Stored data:
▼

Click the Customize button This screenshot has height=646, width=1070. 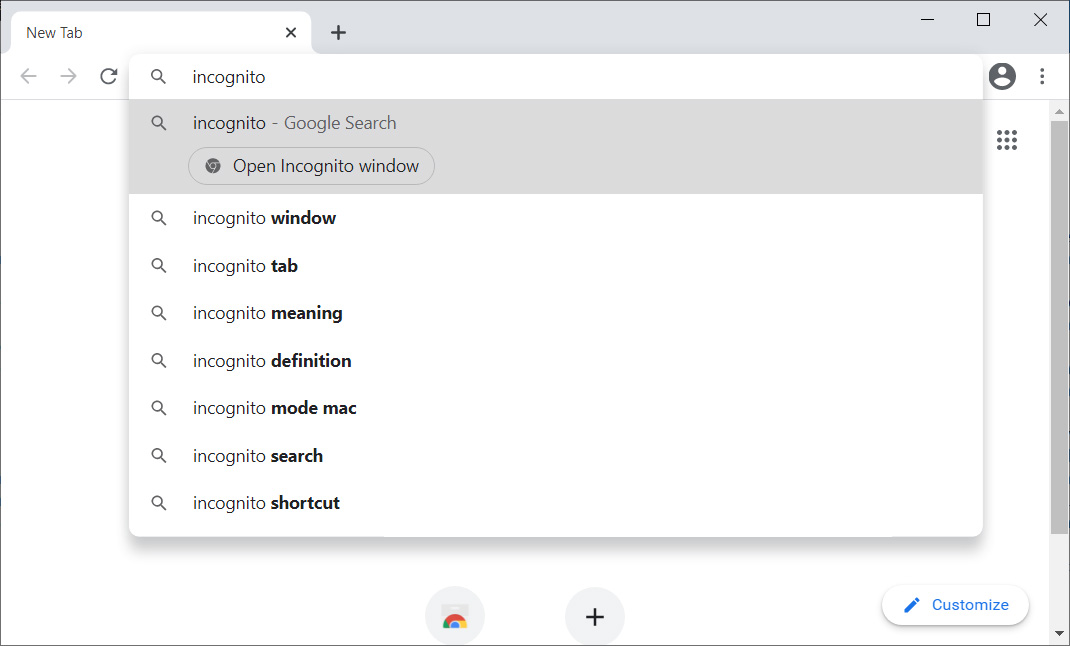955,605
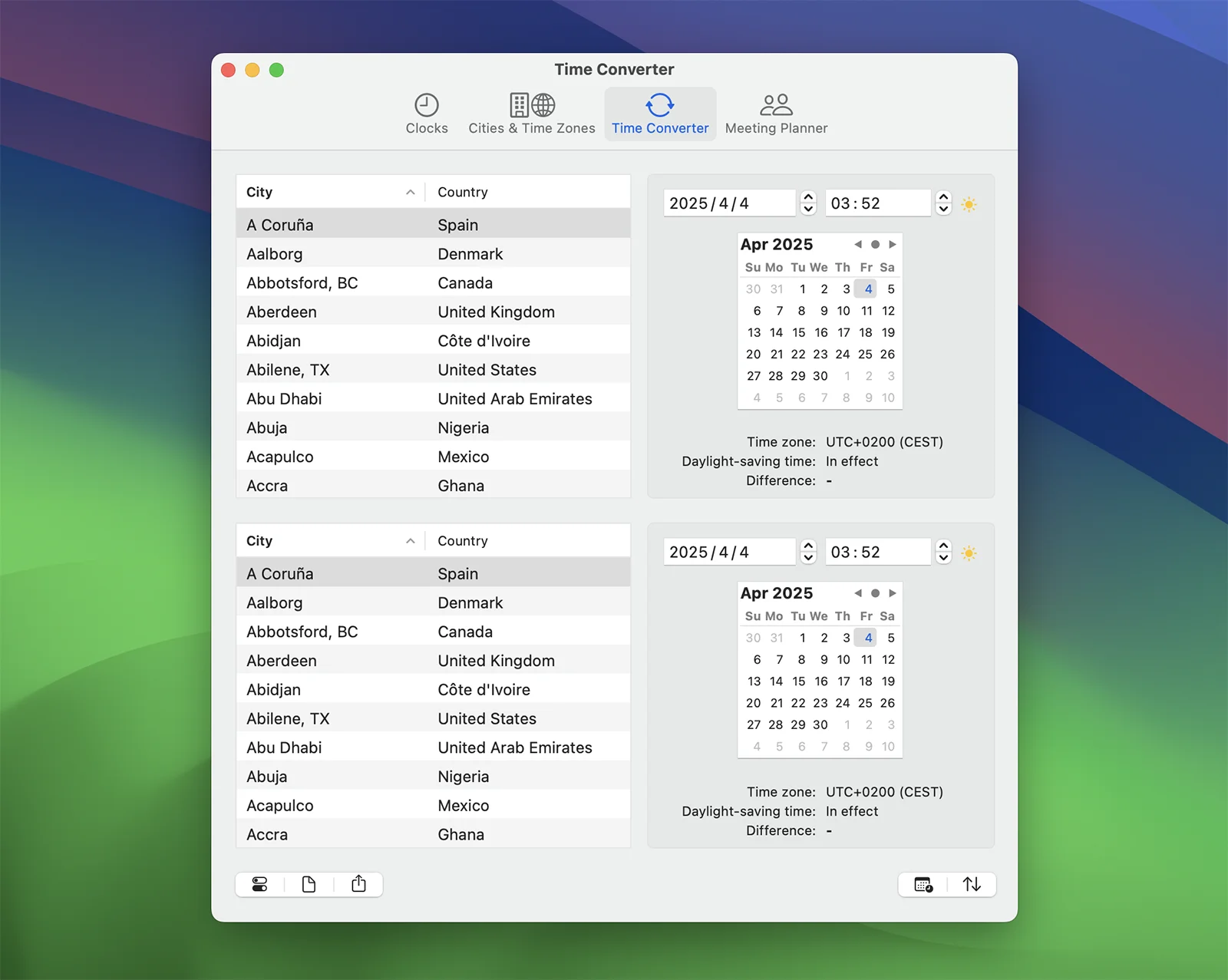Click the sun icon beside the top time field
1228x980 pixels.
[x=969, y=204]
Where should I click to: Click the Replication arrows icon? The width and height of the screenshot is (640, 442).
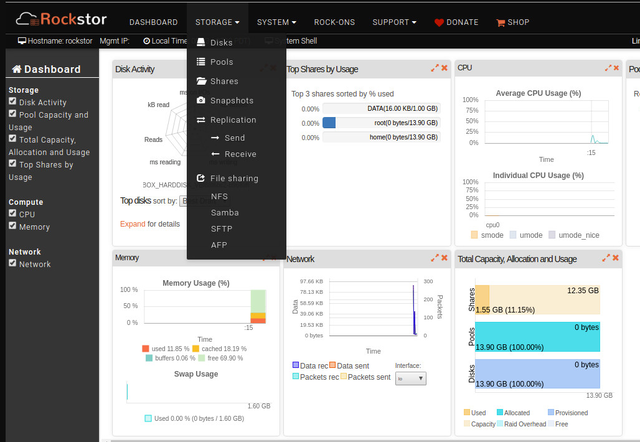pos(201,120)
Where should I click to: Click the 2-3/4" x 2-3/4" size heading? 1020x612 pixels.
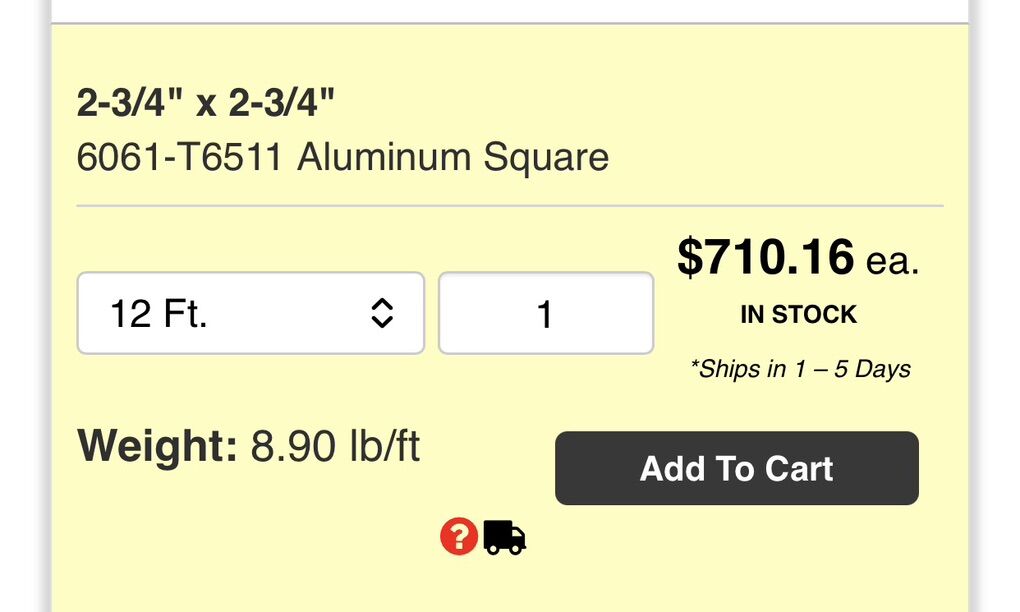tap(206, 104)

▲

Your answer should hold only the lines from the line with "heading? 1020x612 pixels." through the closing line of the records, restated exactly and free of pictures.

Exercise answer:
Where should I click to: Click the 2-3/4" x 2-3/4" size heading? 1020x612 pixels.
tap(206, 104)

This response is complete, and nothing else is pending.